VA Proyecciones: Demand Forecasting Statistical Library

Context

In the inventory planning and distribution workflows of Vinos América, there was a requirement to accurately automate the demand forecasting of thousands of combinations of product_id + warehouse_id.

To solve this challenge in a robust and industrialized way, VA_Proyecciones was designed and implemented, an internal modular Python library specializing in demand classification, statistical modeling, and backtesting of time series.

[!NOTE]
Confidentiality and Intellectual Property Note:
Being a predictive analytics library at the core of the company’s business, the source code and connection variables are not public (not open-source) in order to protect formulas and the organization’s competitive advantages in distribution.

Objective

Develop a highly decoupled analytical tool under the philosophy that statistical logic lives in the library and data orchestration lives outside (for example, managed through Dagster).

The system automates the entire forecasting cycle of a time series:

Demand Classification: Automatically detect if a series is regular or intermittent (with a high presence of zeros).
Temporal Backtesting: Evaluate multiple candidate models competing against each other for each series.
Winner Selection: Select the best model based on an asymmetric error metric (AsymmetricLoss).

● ● ●

• _Required actions_
1. Rewrite the paragraph of the VA Proyecciones page beginning "To solve this challenge" as a short list, keeping its main facts.
2. According to the VA Proyecciones page, which error metric is used to select the winning model?
3. Write a continuation of the VA Proyecciones page, starting right after its last line.
The listing that comes next has no connection to the VA Proyecciones page.

• _Collected material_
● ● ●

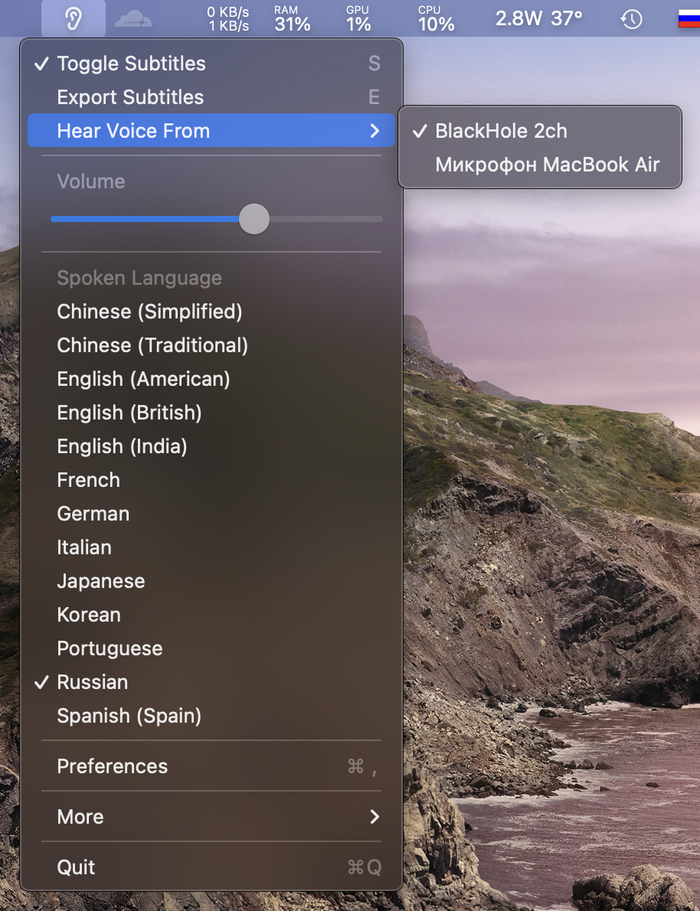Expand the Hear Voice From submenu
The height and width of the screenshot is (911, 700).
tap(211, 131)
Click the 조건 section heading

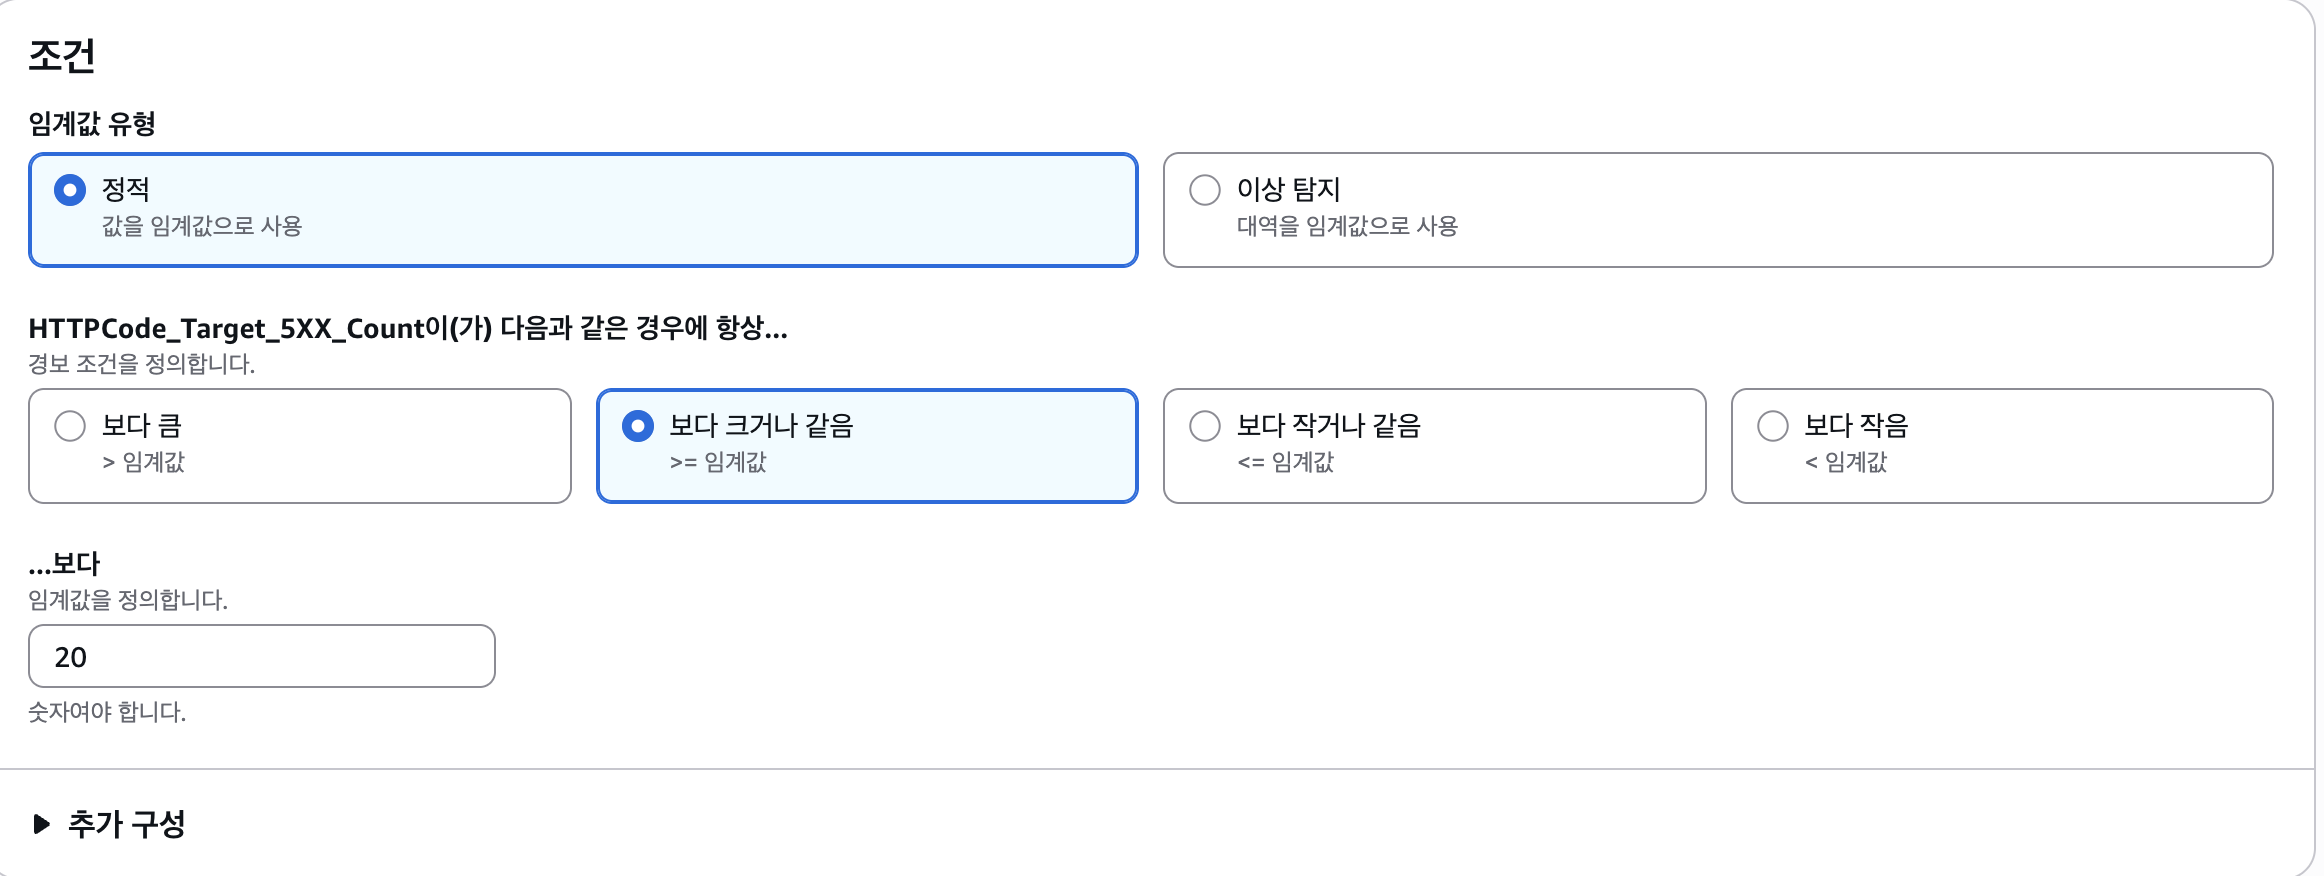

● ● ●

• _Task answers_
1.
- Purpose: solve the demand forecasting challenge robustly and in an industrialized way
- Solution: VA_Proyecciones, designed and implemented for this purpose
- Type: internal modular Python library
- Specialties: demand classification, statistical modeling, and backtesting of time series

2. An asymmetric error metric, AsymmetricLoss.

3.
Unified Output Schema: Return a detailed forecast with confidence intervals and analytical metadata ready to persist in Supabase or the analytical DWH.

Technical Design and Modeling

The library is internally structured to maintain modularity and scalability:

demand_forecast/
├── modelos/
│   ├── croston.py           # Croston and TSB (Intermittent) models
│   ├── holtwinters.py       # Holt-Winters / ETS (Regular seasonal) models
│   └── arima.py             # autoARIMA (Regular non-seasonal) models
│
├── selectores/
│   ├── metadata.py          # Zero ratios and classification
│   └── selector_de_modelo.py # Backtesting and AsymmetricLoss calculation
│
├── evaluacion/
│   └── backtest.py          # Sliding time windows
│
└── proyeccion/
    └── generar.py           # Main entry point API

Automatic Classification and Model Selection:

Intermittent Series (high zeros_ratio and cv_interarrival > 0.5): Traditional linear models are discarded, and specialized variants like Croston or TSB (Teunter-Syntetos-Babai) are selected to predict the magnitude and time between demands precisely.
Regular Series with Seasonality: A Holt-Winters (ETS) model is trained to capture periodic seasonal patterns.
Regular Series without Clear Seasonality: autoARIMA is used to adjust optimal autoregressive parameters.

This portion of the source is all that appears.